● **SHORT TASK**
Render all of the data below as a numbered list, omitting blank lines and leaving the pictures out.
* * * * *
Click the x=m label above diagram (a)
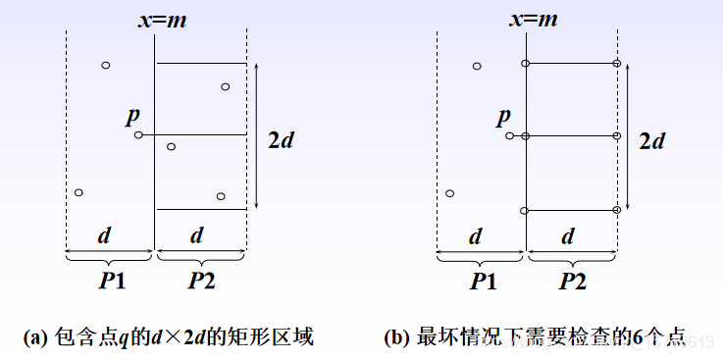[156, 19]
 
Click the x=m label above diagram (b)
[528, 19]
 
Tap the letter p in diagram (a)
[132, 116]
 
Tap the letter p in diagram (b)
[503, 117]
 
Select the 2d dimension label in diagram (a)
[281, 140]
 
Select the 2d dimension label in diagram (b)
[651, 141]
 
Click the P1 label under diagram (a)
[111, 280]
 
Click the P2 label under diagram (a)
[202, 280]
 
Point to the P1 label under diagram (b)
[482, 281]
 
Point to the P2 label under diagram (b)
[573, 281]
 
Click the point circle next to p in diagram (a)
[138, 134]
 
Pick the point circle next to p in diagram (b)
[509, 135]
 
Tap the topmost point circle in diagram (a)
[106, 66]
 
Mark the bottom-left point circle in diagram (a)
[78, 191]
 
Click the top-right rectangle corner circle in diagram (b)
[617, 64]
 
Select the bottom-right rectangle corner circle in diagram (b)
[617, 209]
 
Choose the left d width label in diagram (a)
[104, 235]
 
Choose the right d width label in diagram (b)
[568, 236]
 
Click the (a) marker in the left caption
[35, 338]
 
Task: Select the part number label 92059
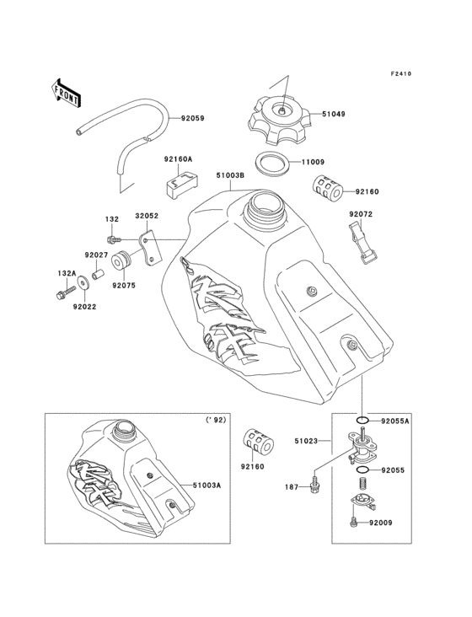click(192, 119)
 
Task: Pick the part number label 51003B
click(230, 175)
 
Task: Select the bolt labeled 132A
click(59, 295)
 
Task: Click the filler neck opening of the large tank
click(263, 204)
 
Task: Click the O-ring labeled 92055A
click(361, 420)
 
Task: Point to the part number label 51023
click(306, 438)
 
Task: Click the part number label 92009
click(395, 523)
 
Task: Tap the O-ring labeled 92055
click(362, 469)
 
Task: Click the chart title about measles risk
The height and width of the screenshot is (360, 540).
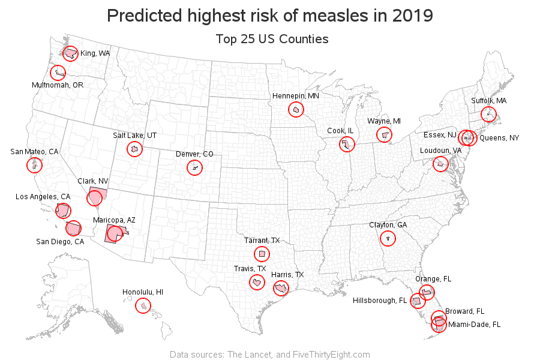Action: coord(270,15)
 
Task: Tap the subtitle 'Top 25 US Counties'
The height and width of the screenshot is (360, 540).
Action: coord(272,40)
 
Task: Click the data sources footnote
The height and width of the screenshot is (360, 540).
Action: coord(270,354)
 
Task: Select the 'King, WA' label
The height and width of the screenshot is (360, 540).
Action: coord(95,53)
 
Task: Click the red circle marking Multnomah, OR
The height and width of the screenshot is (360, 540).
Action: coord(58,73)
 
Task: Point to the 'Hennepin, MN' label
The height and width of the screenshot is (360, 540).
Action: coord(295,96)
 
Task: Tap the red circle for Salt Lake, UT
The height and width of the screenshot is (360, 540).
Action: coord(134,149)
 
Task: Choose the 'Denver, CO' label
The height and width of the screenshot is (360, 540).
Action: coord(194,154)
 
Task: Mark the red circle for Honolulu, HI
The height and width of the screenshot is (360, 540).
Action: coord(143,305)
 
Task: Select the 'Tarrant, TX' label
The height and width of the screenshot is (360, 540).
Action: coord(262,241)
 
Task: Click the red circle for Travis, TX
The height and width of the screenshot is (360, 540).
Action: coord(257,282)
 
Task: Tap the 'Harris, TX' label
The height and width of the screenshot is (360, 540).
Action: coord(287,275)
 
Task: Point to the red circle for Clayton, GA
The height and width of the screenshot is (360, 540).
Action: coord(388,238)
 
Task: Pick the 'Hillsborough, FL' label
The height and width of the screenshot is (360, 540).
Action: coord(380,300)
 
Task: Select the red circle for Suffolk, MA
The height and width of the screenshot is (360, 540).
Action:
* * * * *
● **RESPONSE TO THIS EXERCISE**
1. Click the x=m label above diagram (a)
2. [156, 19]
3. Click the x=m label above diagram (b)
4. [528, 19]
5. Tap the letter p in diagram (a)
6. [132, 116]
7. Tap the letter p in diagram (b)
8. [503, 117]
9. Select the 2d dimension label in diagram (a)
10. [281, 140]
11. Select the 2d dimension label in diagram (b)
12. [651, 141]
13. Click the P1 label under diagram (a)
14. [111, 280]
15. Click the P2 label under diagram (a)
16. [202, 280]
17. Point to the P1 label under diagram (b)
18. [482, 281]
19. Point to the P2 label under diagram (b)
20. [573, 281]
21. Click the point circle next to p in diagram (a)
22. [138, 134]
23. Pick the point circle next to p in diagram (b)
24. [509, 135]
25. Tap the topmost point circle in diagram (a)
26. [106, 66]
27. Mark the bottom-left point circle in diagram (a)
28. [78, 191]
29. Click the top-right rectangle corner circle in diagram (b)
30. [617, 64]
31. Select the bottom-right rectangle corner circle in diagram (b)
32. [617, 209]
33. Choose the left d width label in diagram (a)
34. [104, 235]
35. Choose the right d width label in diagram (b)
36. [568, 236]
37. Click the (a) marker in the left caption
38. [35, 338]
39. Task: Select the part number label 92059
40. click(192, 119)
41. Task: Pick the part number label 51003B
42. click(230, 175)
43. Task: Select the bolt labeled 132A
44. click(59, 295)
45. Task: Click the filler neck opening of the large tank
46. click(263, 204)
47. Task: Click the O-ring labeled 92055A
48. click(361, 420)
49. Task: Point to the part number label 51023
50. click(306, 438)
51. Task: Click the part number label 92009
52. click(395, 523)
53. Task: Tap the O-ring labeled 92055
54. click(362, 469)
55. Task: Click the chart title about measles risk
56. The height and width of the screenshot is (360, 540).
57. Action: coord(270,15)
58. Task: Tap the subtitle 'Top 25 US Counties'
59. The height and width of the screenshot is (360, 540).
60. Action: coord(272,40)
61. Task: Click the data sources footnote
62. The height and width of the screenshot is (360, 540).
63. Action: coord(270,354)
64. Task: Select the 'King, WA' label
65. The height and width of the screenshot is (360, 540).
66. Action: coord(95,53)
67. Task: Click the red circle marking Multnomah, OR
68. The height and width of the screenshot is (360, 540).
69. Action: coord(58,73)
70. Task: Point to the 'Hennepin, MN' label
71. The height and width of the screenshot is (360, 540).
72. Action: coord(295,96)
73. Task: Tap the red circle for Salt Lake, UT
74. The height and width of the screenshot is (360, 540).
75. Action: coord(134,149)
76. Task: Choose the 'Denver, CO' label
77. The height and width of the screenshot is (360, 540).
78. Action: coord(194,154)
79. Task: Mark the red circle for Honolulu, HI
80. The height and width of the screenshot is (360, 540).
81. Action: coord(143,305)
82. Task: Select the 'Tarrant, TX' label
83. The height and width of the screenshot is (360, 540).
84. Action: coord(262,241)
85. Task: Click the red circle for Travis, TX
86. The height and width of the screenshot is (360, 540).
87. Action: coord(257,282)
88. Task: Tap the 'Harris, TX' label
89. The height and width of the screenshot is (360, 540).
90. Action: coord(287,275)
91. Task: Point to the red circle for Clayton, GA
92. The height and width of the screenshot is (360, 540).
93. Action: coord(388,238)
94. Task: Pick the 'Hillsborough, FL' label
95. The height and width of the screenshot is (360, 540).
96. Action: coord(380,300)
97. Task: Select the red circle for Suffolk, MA
98. The height and width of the screenshot is (360, 540).
99. Action:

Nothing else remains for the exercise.